The UK is on course to meet World Health Organisation goals to reduce hepatitis C-related morbidity and mortality according to an annual review of hepatitis C in the UK.
The Public Health England report ‘Hepatitis in the UK’ summarises the scale of the UK hepatitis C (HCV) challenge in 2016, to help support focused action to eliminate hepatitis C as a major public health threat by 2030.
The report states that early estimates suggest that numbers of new cases of HCV-related end-stage liver disease (ESLD) and hepatocellular carcinoma (HCC) in the UK have remained relatively stable. However, mortality data suggest a fall which may be a result of increased treatment with new direct-acting antiviral (DAA) drugs that have taken place over recent years (an increase of 46% over the last year, and of nearly 90% when compared to earlier years). As such, the World Health Organization (WHO) target of a reduction in HCV-related mortality of 10% by 2020 looks likely to be achieved, and a reduction of at least 65% by 2030 also seems achievable.
Despite this, only around one-half of people who inject drugs (PWID) sampled in UK surveys are aware of their HCV antibody positive status, and this figure has remained relatively stable at this level over the last six years. Although the WHO target of 50% of infected people in the WHO European region knowing their status by 2020 may have already been met in the UK, the authors believe that more work is needed if the target of 90% diagnosed by 2030 is to be met.

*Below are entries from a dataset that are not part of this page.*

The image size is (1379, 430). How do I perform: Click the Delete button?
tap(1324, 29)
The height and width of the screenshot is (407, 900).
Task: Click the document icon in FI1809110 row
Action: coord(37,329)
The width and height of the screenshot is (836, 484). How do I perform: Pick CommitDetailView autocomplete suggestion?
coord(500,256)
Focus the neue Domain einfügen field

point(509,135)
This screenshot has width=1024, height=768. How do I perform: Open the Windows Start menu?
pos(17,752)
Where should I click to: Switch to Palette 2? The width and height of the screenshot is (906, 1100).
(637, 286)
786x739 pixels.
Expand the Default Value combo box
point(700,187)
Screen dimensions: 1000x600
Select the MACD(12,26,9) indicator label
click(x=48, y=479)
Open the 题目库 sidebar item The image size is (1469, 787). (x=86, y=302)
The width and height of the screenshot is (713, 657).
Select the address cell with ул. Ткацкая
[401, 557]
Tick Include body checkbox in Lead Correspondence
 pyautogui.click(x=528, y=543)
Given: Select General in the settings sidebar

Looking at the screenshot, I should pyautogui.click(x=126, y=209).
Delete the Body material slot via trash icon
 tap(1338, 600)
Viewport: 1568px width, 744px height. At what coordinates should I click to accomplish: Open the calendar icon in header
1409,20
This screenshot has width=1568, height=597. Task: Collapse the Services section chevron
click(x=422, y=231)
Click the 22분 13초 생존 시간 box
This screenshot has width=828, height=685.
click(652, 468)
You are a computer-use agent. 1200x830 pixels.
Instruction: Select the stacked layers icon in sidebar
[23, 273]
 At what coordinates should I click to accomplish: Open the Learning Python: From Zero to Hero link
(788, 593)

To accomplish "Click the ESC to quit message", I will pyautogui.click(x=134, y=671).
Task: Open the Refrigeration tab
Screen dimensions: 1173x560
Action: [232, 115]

Data from UK surveys of PWID do not suggest any reduction in numbers of new HCV infections over recent years; both estimated rates of infection and prevalence of infection in recent initiates to drug use were similar in 2016 to those observed in 2011 and 2008. Moreover, the proportion of PWID reporting adequate needle/syringe provision was found to be suboptimal, with only around one half of those surveyed reporting adequate provision for their needs. These findings suggest that the WHO call to reduce new cases of chronic HCV by 30% by 2020 and 80% by 2030, represents a significant challenge for UK health services.
Overall, the authors believe that with the increasing availability of new DAA drugs, the UK is well-placed to meet WHO goals to reduce HCV-related morbidity and mortality, provided current improvements in numbers accessing treatment can be sustained in future years.